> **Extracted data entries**

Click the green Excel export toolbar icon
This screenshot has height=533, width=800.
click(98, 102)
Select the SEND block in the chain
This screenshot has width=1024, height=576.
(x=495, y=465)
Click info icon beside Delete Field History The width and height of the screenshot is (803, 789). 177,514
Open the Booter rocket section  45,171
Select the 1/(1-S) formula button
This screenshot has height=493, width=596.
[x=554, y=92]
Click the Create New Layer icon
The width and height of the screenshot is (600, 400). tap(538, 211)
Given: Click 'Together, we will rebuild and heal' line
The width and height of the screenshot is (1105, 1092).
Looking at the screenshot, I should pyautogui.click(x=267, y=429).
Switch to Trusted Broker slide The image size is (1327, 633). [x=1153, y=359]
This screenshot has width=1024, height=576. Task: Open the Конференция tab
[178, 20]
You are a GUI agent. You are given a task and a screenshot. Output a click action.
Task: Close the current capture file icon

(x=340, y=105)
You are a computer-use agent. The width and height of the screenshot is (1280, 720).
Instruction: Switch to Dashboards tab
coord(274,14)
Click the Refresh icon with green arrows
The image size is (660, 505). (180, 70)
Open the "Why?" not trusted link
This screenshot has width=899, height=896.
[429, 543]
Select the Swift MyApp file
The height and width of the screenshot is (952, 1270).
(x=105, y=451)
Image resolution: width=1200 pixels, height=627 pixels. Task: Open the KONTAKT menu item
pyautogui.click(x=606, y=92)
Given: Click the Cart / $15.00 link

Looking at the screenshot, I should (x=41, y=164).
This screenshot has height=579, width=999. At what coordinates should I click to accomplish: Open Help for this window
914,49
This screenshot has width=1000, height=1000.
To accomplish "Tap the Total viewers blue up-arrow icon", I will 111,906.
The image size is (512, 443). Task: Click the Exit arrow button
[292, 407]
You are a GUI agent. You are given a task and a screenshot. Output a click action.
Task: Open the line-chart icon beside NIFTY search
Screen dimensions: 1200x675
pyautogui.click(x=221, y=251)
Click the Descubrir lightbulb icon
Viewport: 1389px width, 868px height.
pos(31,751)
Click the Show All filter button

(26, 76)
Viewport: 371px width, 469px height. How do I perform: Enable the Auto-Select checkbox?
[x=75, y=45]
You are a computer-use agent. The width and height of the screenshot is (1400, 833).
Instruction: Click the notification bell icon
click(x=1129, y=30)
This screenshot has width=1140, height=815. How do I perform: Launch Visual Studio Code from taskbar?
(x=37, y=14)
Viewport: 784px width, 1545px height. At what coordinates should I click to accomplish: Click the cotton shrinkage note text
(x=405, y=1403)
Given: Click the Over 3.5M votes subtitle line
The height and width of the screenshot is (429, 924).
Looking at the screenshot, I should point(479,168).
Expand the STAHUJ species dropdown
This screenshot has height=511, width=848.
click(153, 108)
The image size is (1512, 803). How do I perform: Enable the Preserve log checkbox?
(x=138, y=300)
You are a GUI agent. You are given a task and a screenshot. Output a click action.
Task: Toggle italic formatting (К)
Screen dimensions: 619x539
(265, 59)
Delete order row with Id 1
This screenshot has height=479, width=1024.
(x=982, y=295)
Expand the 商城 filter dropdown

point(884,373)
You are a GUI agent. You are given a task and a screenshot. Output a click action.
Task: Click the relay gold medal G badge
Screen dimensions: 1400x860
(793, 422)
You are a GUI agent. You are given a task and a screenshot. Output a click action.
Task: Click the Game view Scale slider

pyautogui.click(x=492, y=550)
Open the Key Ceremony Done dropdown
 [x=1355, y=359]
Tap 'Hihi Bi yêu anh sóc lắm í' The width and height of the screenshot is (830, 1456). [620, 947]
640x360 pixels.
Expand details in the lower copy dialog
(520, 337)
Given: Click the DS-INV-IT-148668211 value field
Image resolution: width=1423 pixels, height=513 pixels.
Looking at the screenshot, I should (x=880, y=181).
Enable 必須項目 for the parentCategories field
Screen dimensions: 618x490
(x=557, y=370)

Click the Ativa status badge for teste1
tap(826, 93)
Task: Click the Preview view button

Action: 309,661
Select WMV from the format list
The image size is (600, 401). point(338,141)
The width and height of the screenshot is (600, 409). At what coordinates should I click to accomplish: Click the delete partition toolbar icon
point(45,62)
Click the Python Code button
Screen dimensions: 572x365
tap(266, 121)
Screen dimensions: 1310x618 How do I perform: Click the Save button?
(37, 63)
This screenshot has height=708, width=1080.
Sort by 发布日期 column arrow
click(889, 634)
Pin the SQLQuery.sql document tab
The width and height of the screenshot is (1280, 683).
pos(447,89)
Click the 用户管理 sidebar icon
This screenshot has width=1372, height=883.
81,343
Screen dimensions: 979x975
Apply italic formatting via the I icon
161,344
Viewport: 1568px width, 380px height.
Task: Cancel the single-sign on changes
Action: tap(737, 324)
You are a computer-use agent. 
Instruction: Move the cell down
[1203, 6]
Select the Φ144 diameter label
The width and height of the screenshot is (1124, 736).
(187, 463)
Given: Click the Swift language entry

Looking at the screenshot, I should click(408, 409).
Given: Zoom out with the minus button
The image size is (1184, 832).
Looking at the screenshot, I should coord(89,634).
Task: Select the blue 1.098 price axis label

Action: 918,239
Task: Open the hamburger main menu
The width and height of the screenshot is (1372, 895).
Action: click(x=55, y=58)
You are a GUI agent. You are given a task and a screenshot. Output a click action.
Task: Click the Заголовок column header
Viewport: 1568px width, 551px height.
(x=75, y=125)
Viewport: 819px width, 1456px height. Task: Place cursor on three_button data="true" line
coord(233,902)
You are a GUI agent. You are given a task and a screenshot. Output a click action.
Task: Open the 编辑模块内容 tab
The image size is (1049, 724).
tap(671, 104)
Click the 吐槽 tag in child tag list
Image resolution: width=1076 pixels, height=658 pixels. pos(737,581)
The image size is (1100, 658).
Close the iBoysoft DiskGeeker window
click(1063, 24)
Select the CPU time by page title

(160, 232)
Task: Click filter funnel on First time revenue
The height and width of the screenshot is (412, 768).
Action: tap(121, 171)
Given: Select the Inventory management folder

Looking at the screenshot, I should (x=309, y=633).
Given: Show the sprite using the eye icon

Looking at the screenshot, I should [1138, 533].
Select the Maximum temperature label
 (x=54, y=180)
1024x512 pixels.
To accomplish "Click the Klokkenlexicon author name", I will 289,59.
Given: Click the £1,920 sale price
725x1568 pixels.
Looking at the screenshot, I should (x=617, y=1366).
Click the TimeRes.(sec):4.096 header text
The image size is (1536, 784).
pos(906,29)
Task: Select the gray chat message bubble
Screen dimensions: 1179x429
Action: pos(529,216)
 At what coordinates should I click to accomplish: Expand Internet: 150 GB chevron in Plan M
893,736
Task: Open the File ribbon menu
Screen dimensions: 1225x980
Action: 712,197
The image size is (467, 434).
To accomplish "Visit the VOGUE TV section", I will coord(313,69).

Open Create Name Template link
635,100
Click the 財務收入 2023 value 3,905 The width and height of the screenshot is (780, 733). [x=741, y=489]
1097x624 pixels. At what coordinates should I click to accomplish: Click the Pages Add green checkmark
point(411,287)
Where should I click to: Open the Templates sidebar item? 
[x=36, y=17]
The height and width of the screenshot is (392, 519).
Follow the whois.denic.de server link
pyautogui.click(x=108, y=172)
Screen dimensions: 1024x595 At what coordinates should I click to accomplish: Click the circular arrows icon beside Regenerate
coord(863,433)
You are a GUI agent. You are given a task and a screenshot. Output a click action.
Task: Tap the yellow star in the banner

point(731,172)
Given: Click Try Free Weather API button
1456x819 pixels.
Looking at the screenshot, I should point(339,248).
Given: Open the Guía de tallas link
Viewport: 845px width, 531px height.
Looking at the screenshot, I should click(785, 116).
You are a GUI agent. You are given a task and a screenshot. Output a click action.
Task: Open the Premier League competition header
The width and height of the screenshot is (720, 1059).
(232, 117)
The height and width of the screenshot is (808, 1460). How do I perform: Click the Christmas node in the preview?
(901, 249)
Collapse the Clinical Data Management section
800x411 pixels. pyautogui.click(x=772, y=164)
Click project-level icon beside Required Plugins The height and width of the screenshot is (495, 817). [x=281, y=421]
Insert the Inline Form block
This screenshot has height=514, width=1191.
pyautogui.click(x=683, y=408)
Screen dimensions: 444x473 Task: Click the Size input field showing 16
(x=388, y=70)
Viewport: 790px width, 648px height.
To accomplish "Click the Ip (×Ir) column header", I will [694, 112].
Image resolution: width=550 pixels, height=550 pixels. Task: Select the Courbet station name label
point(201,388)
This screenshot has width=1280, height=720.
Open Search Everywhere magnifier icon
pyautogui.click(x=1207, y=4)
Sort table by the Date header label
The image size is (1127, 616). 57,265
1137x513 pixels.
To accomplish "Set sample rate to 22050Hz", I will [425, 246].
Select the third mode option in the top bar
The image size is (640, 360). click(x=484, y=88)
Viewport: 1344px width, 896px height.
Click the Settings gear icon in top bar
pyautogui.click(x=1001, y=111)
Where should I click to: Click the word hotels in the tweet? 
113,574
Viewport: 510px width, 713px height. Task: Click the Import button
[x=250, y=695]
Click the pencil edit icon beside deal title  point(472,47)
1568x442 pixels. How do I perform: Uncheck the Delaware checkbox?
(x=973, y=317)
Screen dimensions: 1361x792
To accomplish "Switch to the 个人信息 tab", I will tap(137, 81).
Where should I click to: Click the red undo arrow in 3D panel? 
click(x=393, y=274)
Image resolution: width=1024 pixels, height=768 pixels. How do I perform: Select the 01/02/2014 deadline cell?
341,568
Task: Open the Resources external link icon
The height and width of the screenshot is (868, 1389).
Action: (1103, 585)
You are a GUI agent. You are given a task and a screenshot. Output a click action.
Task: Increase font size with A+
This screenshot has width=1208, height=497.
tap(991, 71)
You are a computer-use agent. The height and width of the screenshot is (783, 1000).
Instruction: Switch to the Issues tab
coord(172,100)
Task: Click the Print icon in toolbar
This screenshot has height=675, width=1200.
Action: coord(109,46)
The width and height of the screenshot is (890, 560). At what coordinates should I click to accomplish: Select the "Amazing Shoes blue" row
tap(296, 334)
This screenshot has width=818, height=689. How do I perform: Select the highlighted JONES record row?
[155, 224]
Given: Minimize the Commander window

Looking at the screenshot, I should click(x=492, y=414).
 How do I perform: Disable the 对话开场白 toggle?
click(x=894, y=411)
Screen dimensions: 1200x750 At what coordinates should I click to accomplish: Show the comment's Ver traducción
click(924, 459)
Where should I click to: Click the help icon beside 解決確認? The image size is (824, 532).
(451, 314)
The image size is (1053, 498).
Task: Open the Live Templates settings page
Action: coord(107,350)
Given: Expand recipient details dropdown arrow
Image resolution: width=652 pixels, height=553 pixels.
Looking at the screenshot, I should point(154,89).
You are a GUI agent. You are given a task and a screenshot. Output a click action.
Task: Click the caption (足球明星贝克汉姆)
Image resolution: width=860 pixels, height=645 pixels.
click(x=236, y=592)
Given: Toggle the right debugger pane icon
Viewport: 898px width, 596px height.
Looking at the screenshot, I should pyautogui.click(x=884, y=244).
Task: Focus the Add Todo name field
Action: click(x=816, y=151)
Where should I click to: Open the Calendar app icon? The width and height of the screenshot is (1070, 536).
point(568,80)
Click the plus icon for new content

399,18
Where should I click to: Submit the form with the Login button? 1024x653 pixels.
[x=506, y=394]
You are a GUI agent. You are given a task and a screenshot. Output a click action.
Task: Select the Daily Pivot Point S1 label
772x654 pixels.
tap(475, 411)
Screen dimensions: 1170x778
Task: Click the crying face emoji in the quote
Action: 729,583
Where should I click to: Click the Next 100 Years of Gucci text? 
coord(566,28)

> **WORK ORDER**
From the records above, copy only the lines starting with the line that holds "Expand the 商城 filter dropdown" and going on through the line that holds "Given: Click the DS-INV-IT-148668211", exactly as written.

> **YOUR SOLUTION**
Expand the 商城 filter dropdown

point(884,373)
You are a GUI agent. You are given a task and a screenshot. Output a click action.
Task: Click the relay gold medal G badge
Screen dimensions: 1400x860
(793, 422)
You are a GUI agent. You are given a task and a screenshot. Output a click action.
Task: Click the Game view Scale slider

pyautogui.click(x=492, y=550)
Open the Key Ceremony Done dropdown
 [x=1355, y=359]
Tap 'Hihi Bi yêu anh sóc lắm í' The width and height of the screenshot is (830, 1456). [620, 947]
640x360 pixels.
Expand details in the lower copy dialog
(520, 337)
Given: Click the DS-INV-IT-148668211 value field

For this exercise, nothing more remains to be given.